José Woldenberg
Reforma
24/11/2016
Uno de los sub productos de la campaña y triunfo de Donald Trump es el de haber colocado en el centro y como eje ordenador del debate político las reales e inventadas tensiones entre los diversos grupos raciales de los Estados Unidos. Al parecer, ello le ganó las simpatías de franjas importantes de blancos, mientras la agresión fue y es resentida por las minorías, sean éstas musulmanas, latinas, asiáticas.
(Me) llama la atención y preocupa cómo de manera inercial, sencilla, “natural”, se empieza a imponer en el lenguaje una confrontación étnica: blancos contra “invasores” o “el gigante dormido, el voto latino” vs. los wasps., o lo que usted guste y mande. No es una construcción del todo artificial, tiene anclajes en la realidad, pero su explotación extrema no presagia nada bueno. Entre otras cosas, porque apelar a las identidades étnicas o religiosas como el eje fundamental que ofrece significado a la política, suele generar espirales de odio y violencia. Trataré de explicarme.

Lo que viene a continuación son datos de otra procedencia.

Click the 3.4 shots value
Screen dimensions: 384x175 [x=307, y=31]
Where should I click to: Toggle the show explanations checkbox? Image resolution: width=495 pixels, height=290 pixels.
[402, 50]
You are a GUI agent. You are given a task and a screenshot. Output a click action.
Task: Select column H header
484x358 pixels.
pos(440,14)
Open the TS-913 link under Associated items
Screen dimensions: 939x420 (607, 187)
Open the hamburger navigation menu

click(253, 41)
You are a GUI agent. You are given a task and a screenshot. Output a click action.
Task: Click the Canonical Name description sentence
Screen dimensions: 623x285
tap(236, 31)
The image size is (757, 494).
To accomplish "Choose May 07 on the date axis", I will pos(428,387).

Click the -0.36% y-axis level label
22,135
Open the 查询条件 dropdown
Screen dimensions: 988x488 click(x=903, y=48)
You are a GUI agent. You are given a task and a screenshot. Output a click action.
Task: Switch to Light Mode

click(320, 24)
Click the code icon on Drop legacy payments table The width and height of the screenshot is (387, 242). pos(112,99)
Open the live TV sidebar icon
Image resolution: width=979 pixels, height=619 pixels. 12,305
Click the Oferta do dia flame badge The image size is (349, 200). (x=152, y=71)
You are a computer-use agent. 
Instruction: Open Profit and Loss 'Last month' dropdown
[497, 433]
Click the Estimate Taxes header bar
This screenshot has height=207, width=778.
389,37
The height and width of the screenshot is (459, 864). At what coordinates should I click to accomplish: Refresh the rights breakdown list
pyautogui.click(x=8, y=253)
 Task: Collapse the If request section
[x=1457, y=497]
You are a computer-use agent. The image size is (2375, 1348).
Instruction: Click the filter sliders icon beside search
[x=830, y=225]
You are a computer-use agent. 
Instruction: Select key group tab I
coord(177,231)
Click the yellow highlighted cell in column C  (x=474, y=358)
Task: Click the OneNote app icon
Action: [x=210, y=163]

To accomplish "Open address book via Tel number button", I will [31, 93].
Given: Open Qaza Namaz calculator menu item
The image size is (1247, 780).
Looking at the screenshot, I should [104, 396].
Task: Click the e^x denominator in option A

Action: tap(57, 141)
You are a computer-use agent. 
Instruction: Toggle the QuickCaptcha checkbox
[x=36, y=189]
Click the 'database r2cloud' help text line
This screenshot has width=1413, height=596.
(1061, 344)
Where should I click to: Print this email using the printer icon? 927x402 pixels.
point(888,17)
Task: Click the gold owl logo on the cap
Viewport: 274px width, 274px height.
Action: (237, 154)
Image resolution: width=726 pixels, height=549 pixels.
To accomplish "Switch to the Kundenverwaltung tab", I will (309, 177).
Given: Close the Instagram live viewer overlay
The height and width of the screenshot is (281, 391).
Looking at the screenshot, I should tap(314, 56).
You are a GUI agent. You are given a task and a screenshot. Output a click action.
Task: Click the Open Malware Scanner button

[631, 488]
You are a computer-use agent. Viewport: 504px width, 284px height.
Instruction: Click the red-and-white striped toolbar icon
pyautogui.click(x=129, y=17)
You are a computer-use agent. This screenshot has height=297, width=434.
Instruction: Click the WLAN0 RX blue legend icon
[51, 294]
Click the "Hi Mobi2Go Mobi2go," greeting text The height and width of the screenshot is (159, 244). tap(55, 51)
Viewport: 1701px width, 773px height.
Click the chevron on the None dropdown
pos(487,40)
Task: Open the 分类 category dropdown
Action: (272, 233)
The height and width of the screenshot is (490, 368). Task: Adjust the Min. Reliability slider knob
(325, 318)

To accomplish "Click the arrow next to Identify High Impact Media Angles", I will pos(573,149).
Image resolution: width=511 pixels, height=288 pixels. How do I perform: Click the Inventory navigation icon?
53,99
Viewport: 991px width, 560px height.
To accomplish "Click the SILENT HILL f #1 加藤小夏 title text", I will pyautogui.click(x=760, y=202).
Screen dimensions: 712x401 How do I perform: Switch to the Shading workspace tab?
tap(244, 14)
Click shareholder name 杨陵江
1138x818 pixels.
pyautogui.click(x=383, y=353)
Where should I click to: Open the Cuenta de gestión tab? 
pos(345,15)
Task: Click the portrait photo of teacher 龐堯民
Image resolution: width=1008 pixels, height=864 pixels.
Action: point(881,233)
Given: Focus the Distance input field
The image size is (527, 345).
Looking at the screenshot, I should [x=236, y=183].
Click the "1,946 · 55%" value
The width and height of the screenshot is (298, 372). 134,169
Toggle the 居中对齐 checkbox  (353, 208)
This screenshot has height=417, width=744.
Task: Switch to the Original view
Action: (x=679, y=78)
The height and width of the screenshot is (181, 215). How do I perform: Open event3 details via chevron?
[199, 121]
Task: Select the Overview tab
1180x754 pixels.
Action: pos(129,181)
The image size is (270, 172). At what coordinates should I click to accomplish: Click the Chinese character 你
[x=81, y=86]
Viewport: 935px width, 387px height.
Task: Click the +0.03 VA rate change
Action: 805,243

Los números hablan. En Animal Político leí que el 58 por ciento de los hombres blancos votaron por Trump y fueron mayoría en todos los grupos de edad. Mientras, el 65 por ciento de los latinos y los asiáticos votaron por la señora Clinton y el 80 por ciento de los afroamericanos sufragaron en el mismo sentido. ¿Quién puede negar que la adscripción étnica resultó significativa? No obstante, esas mismas cifras nos informan que cerca del 42 por ciento (por aquello de los otros candidatos) de los blancos votaron por Clinton y que un poco menos de 35 de cada cien asiáticos y latinos lo hicieron por Trump, y que incluso 2 de cada 10 afroamericanos sufragaron por el energúmeno. Según una indagación realizada por el consorcio Edison Research Election Poll existen otras correlaciones que son más significativas, por ejemplo, el 81 por ciento de los que se consideran a sí mismos conservadores sufragaron a favor de Trump y el 90 por ciento de los que desaprueban la gestión del Presidente Obama votó por el improvisado y frenético político. Son solo botones de muestra para ilustrar que las coordenadas políticas-políticas (valga la redundancia) no desaparecieron para ser sustituidas por completo por las raciales.
Las identidades son un asunto espinoso. No son estáticas sino cambiantes, no son unívocas y resulta delicado hacerlas unidimensionales. Amartya Sen lo ejemplificaba: “La misma persona puede ser, sin ninguna contradicción, ciudadano estadounidense, de origen caribeño, con antepasados africanos, cristiano, liberal, mujer, vegetariano, corredor de fondo, maestro, novelista, feminista, heterosexual…” y le seguía. “Cada una de estas colectividades, a las que esta persona pertenece en forma simultánea, le da una identidad particular”. Tenemos, pues, identidades plurales, aunque por supuesto no todas ellas tienen el mismo peso y significado. (Identidad y violencia. La ilusión del destino. Katz. Buenos Aires. 2007).
¿Qué hace, sin embargo, un racista? Opacar la multiplicidad de identidades y subrayar una sola (la raza), a la que convierte en el eje de su política, desapareciendo la complejidad y el colorido de la vida. Y algo similar inventan los fanáticos religiosos: construyen grandes continentes de hombres enfrentados entre sí por su credo, olvidando o minusvalorando el hecho monumental de que en cada uno de esos continentes existe una variedad de identidades.
Hemos sido testigos, a lo largo de la historia, que el reduccionismo y la explotación de identidades cerradas y confrontadas suelen instalarse con su cauda de violencia. Y ello es así, precisamente porque simplifican, “aclaran” y delimitan los campos. Ha sido relativamente fácil activar las identidades raciales (y/o religiosas) que construyen un “nosotros” frente a los “otros” y una vez que ello sucede las espirales de desencuentros, tensiones y agresiones suelen multiplicarse. Trump abrió una caja de Pandora, apeló a la supremacía blanca; sin embargo, de manera defensiva, las minorías por él agredidas pueden también subrayar la confrontación étnica. Y esa eventual espiral no augura nada bueno.
¿Será capaz Estados Unidos de restablecer como eje ordenador de la política las diferencias de apreciación y programas públicos o se instalará como su eje la pugna racial? Por cierto, no sería la primera vez.
La confrontación étnica es “fácil” de activar. Sus secuelas suelen ser devastadoras.